**Task statement**
Take the line containing "Given: Select the TEC TUDO row in table" through the last line of the data and retype those lines exactly. Pictures do not belong in the copy.

**Provided data**
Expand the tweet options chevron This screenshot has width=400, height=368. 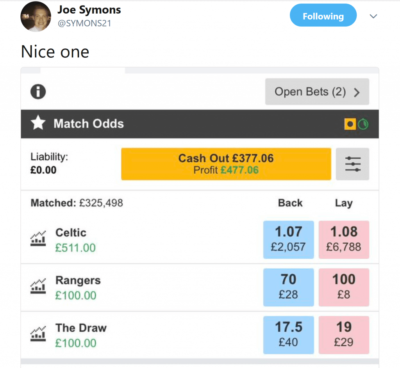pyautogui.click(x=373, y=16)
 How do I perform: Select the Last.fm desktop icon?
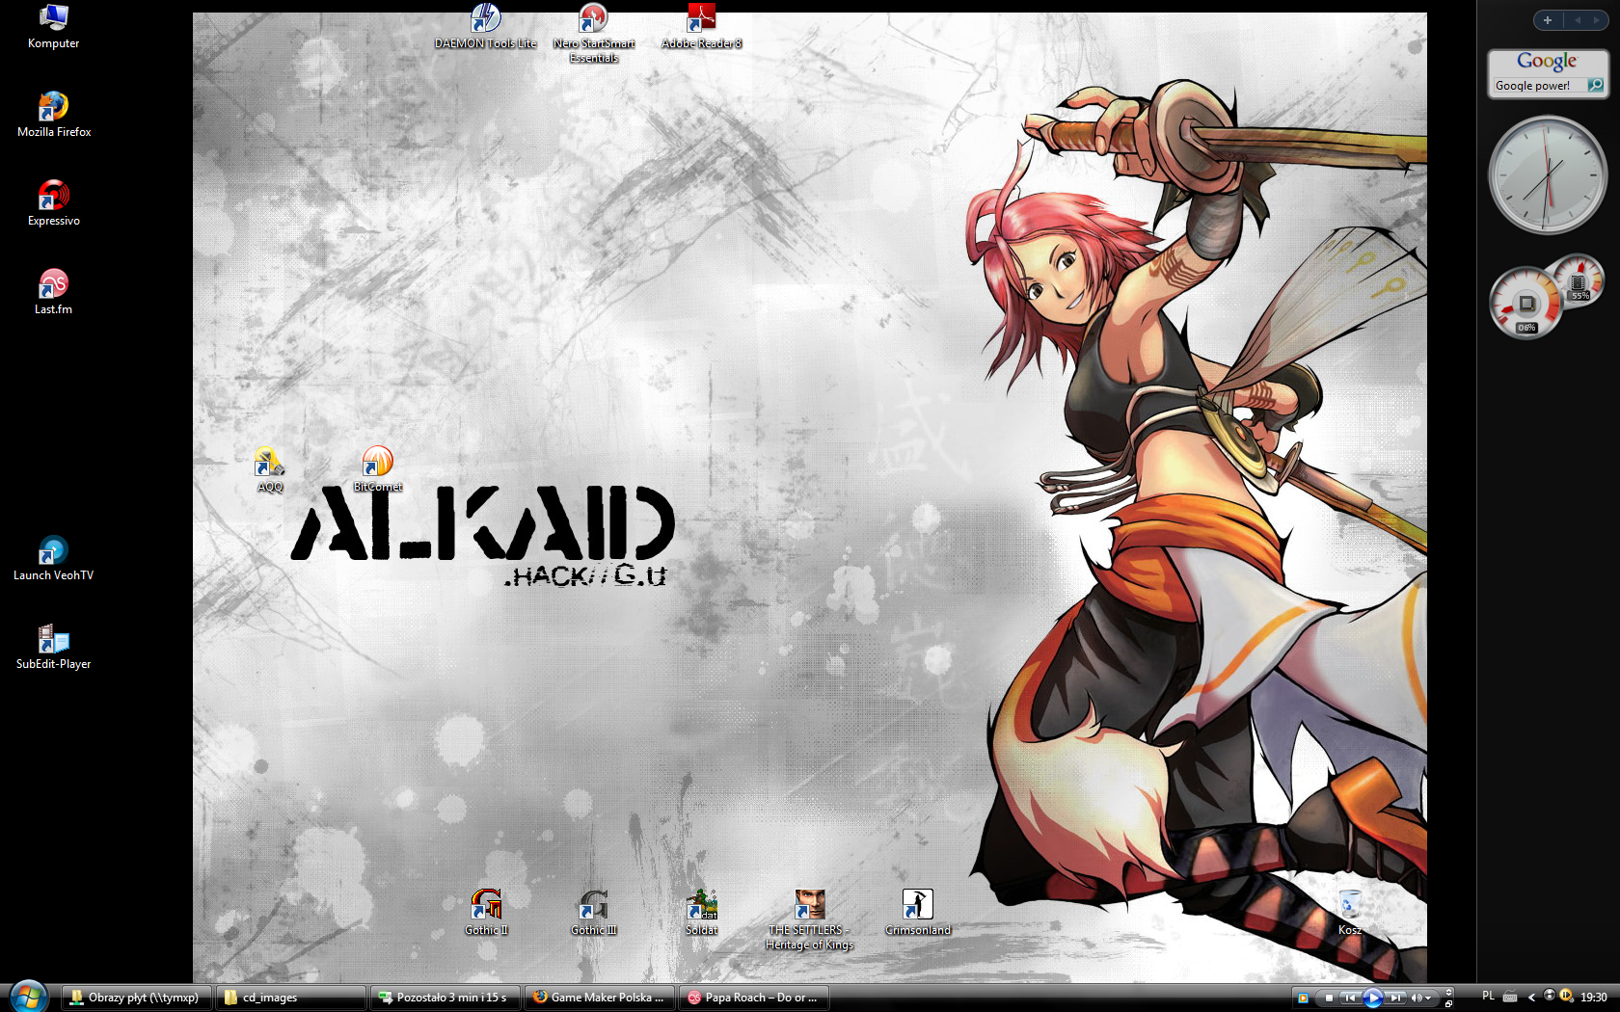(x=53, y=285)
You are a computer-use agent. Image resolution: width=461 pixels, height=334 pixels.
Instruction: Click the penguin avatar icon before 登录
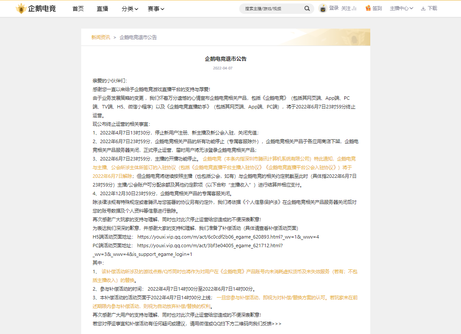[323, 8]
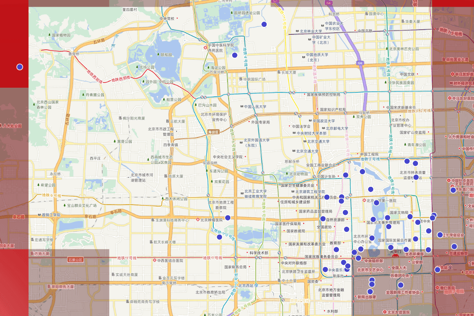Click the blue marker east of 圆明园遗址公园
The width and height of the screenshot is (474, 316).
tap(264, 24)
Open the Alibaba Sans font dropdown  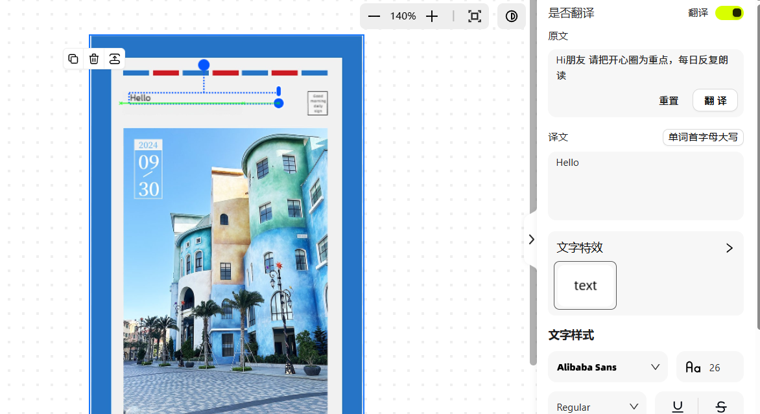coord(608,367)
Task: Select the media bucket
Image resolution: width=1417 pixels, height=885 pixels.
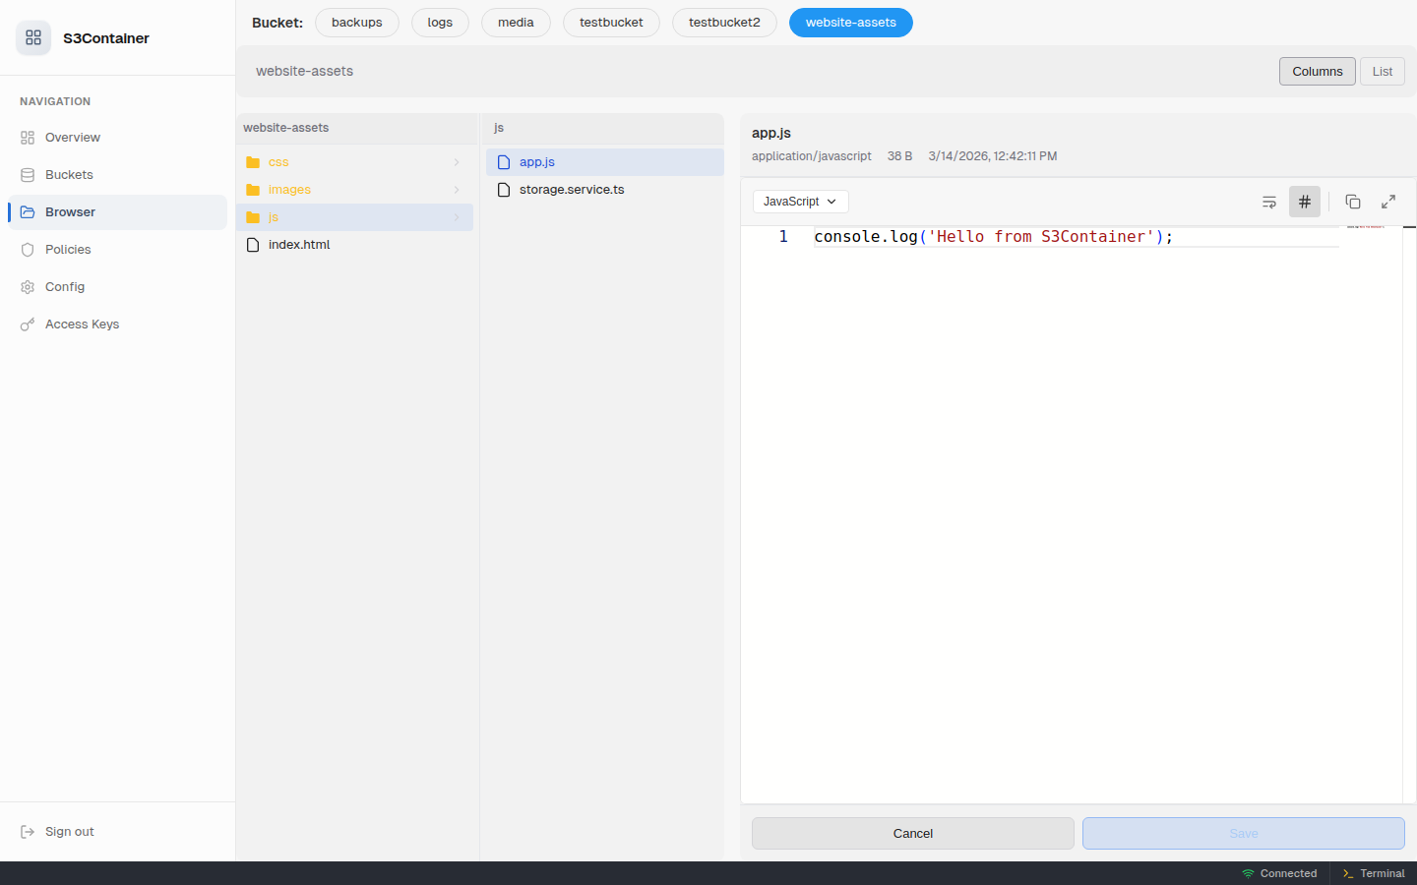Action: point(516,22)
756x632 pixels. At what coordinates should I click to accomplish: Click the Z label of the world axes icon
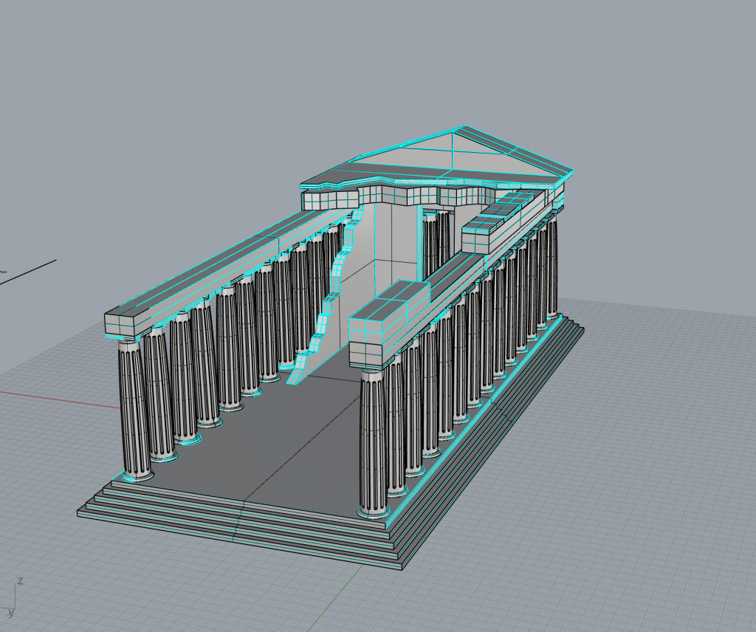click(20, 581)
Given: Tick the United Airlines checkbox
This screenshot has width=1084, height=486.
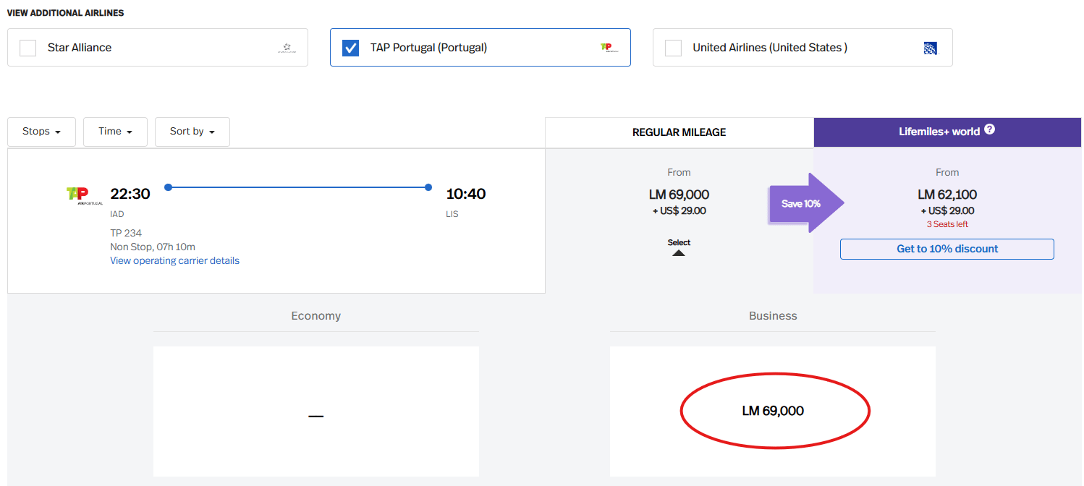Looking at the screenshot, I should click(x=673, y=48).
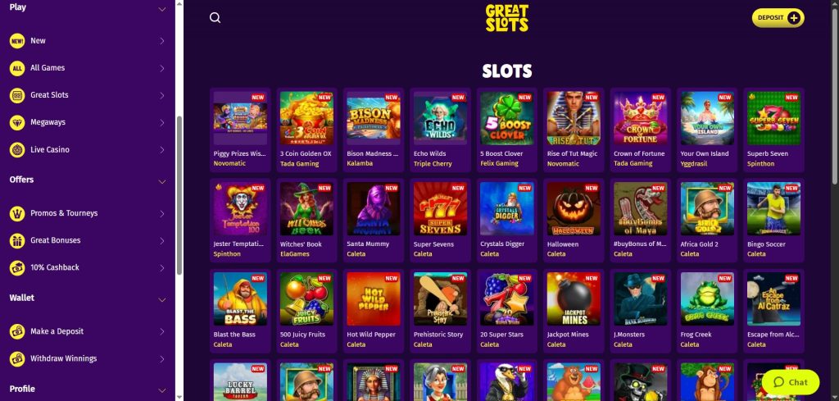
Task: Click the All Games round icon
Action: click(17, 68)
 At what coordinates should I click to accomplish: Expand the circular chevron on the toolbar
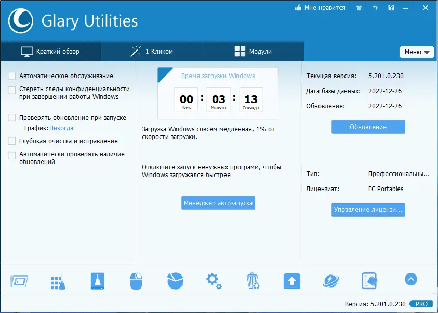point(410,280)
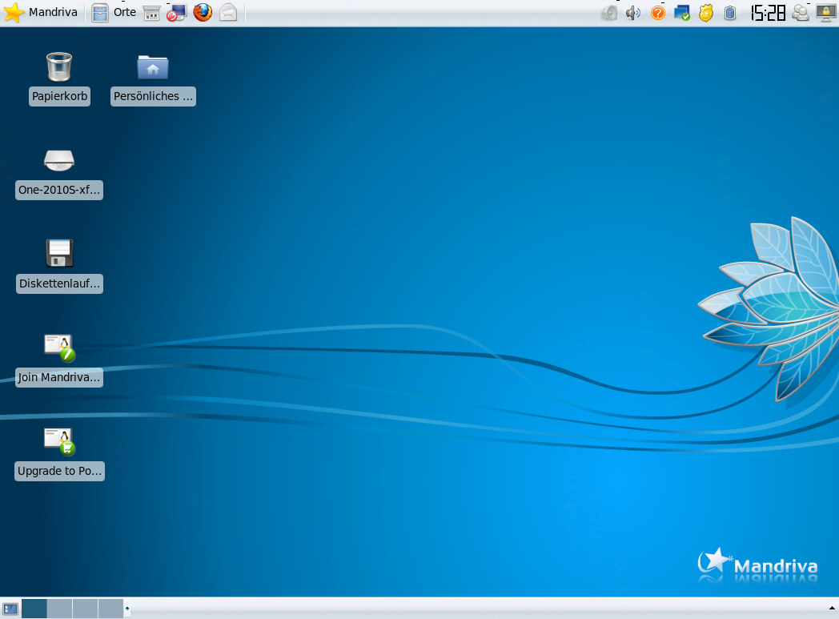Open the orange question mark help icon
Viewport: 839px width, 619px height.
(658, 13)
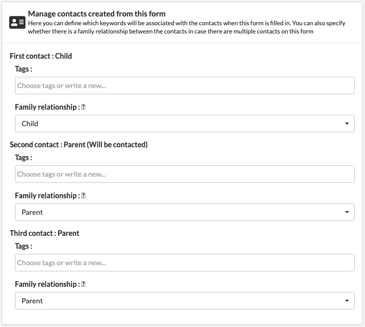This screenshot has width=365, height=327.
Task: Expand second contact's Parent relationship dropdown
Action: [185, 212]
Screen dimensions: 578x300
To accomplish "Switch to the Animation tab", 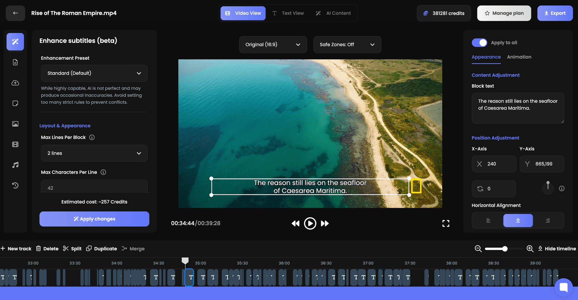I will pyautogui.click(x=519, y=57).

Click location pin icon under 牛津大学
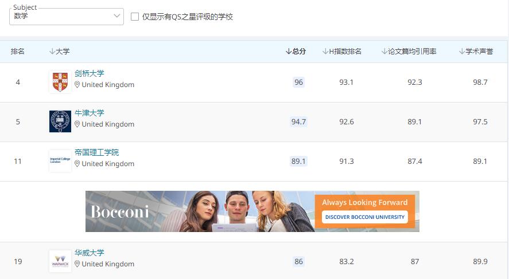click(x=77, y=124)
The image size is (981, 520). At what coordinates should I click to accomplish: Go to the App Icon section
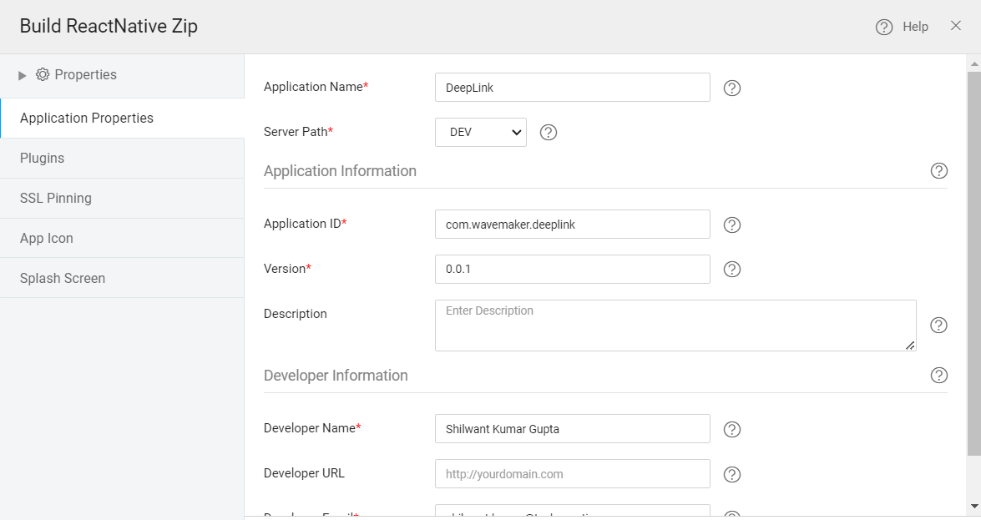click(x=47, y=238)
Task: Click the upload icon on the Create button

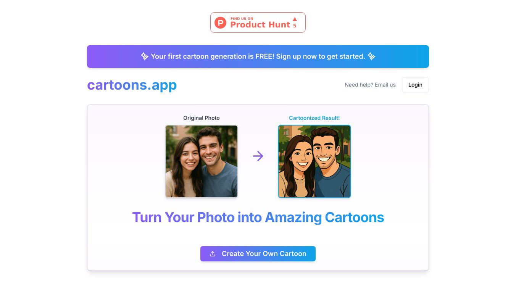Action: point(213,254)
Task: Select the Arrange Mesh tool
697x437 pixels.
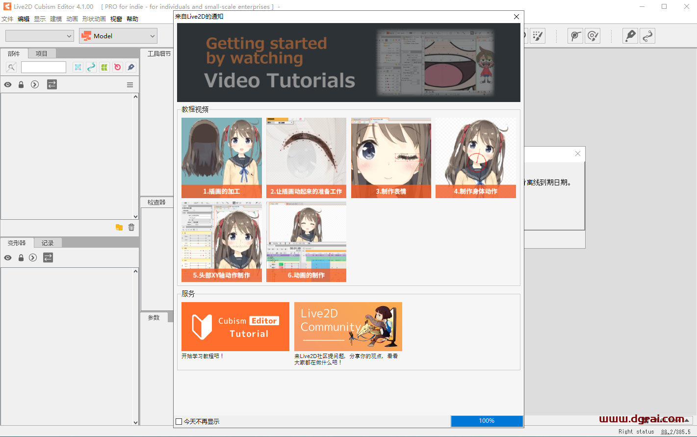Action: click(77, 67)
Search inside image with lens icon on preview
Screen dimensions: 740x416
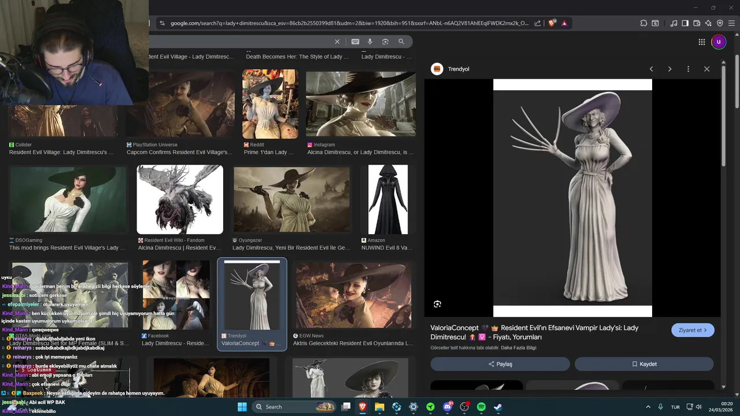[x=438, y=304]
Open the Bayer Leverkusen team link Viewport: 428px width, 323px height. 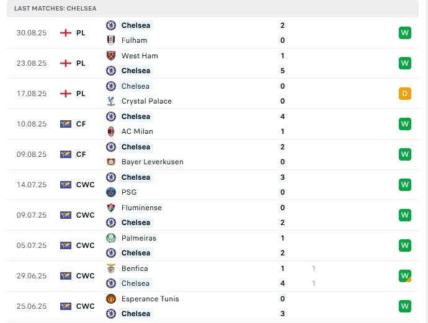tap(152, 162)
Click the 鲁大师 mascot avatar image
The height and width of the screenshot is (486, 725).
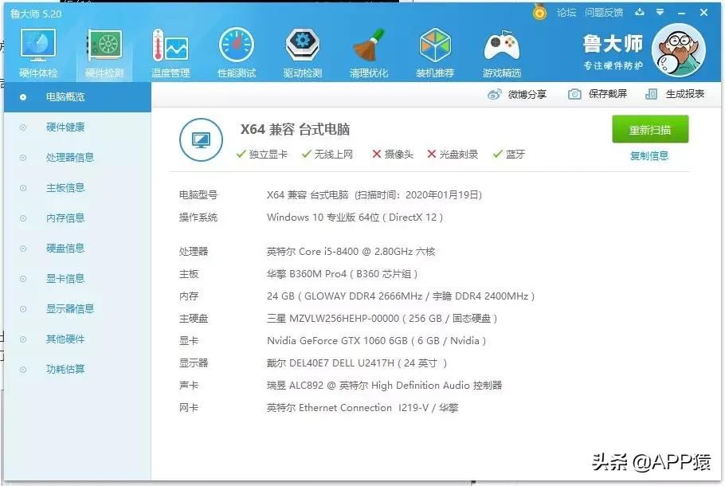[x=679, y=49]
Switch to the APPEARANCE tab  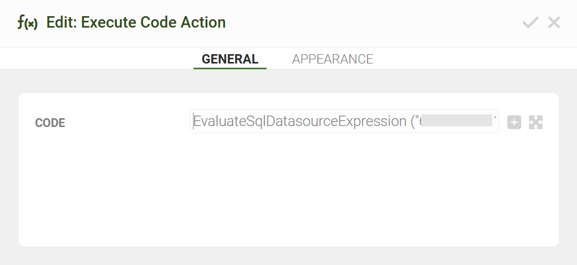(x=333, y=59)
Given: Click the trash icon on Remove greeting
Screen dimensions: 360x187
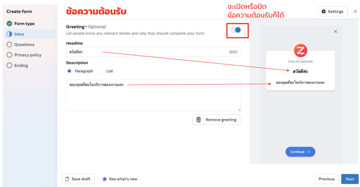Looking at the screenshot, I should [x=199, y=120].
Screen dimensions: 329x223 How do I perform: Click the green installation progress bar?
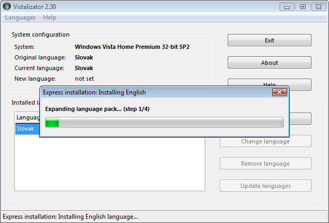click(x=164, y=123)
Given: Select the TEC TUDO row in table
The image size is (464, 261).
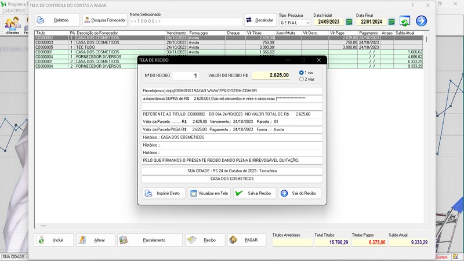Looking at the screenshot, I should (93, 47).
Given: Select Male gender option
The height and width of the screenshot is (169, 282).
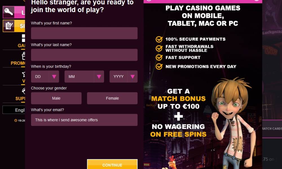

**Answer section**
Given: Select the TEC TUDO row in table
The image size is (464, 261).
Looking at the screenshot, I should (93, 47).
Given: Select Male gender option
The height and width of the screenshot is (169, 282).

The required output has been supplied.